:: WHAT NEEDS TO BE DONE ::
Could you give the entries back exactly as they stand, minus any pictures?

= = = = =

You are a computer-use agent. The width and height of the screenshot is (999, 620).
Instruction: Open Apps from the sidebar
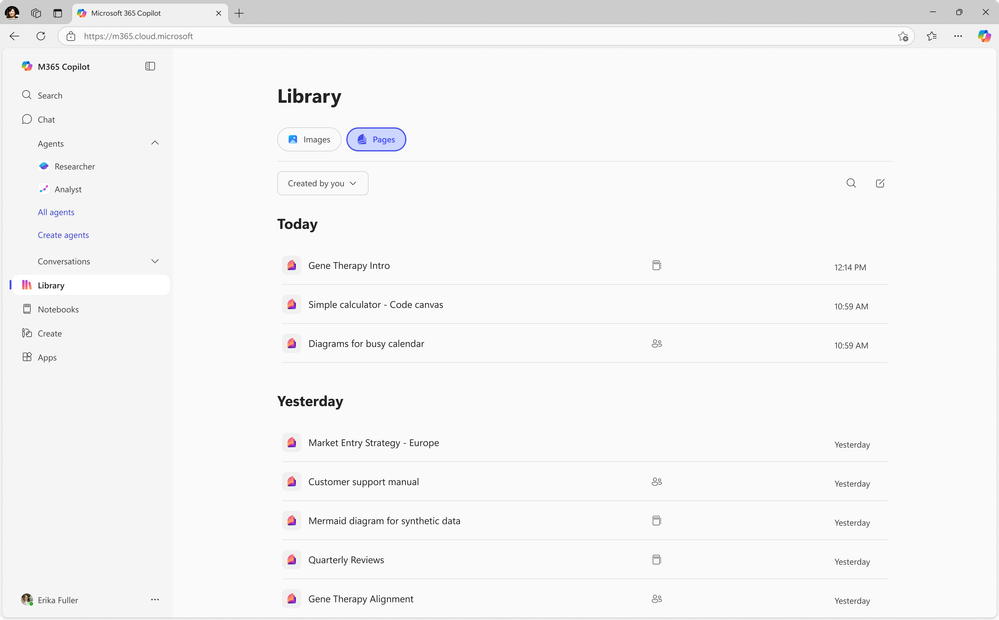(47, 357)
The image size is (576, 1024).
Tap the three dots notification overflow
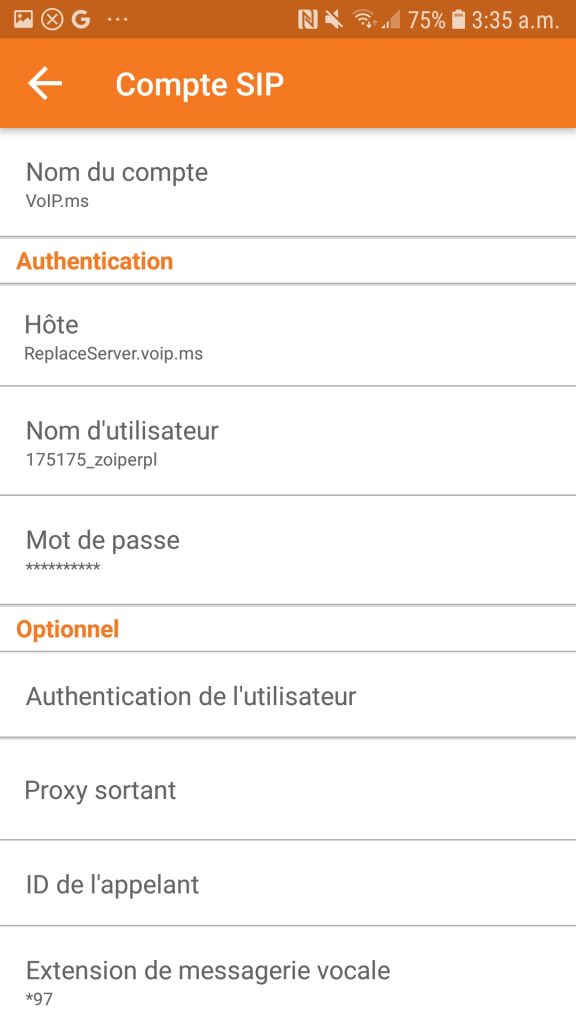(x=118, y=20)
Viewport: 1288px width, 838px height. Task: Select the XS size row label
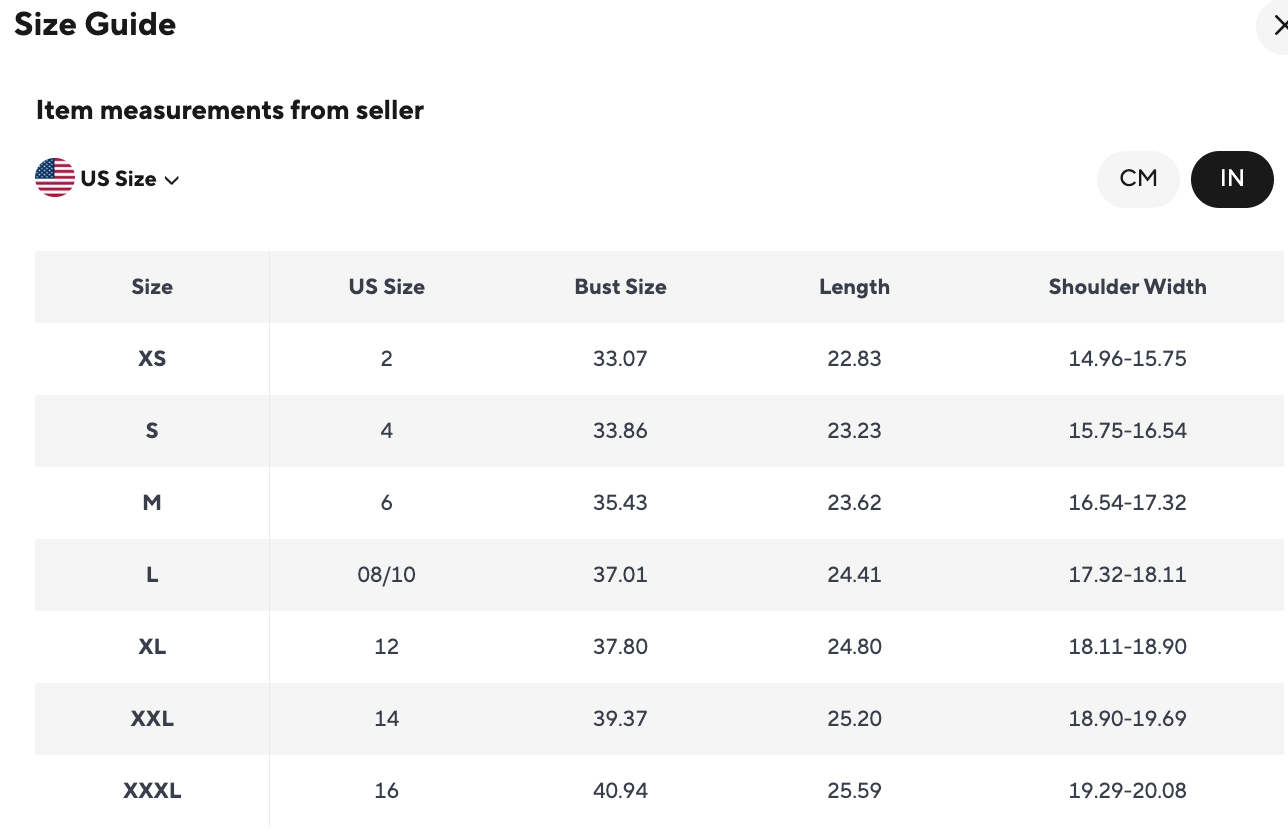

= = = = =

:: TASK RESPONSE ::
You are a computer-use agent. The width and height of the screenshot is (999, 620).
Instruction: Open Apps from the sidebar
(47, 357)
The image size is (576, 1024).
Tap the three dots notification overflow
(x=118, y=20)
Viewport: 1288px width, 838px height. Task: Select the XS size row label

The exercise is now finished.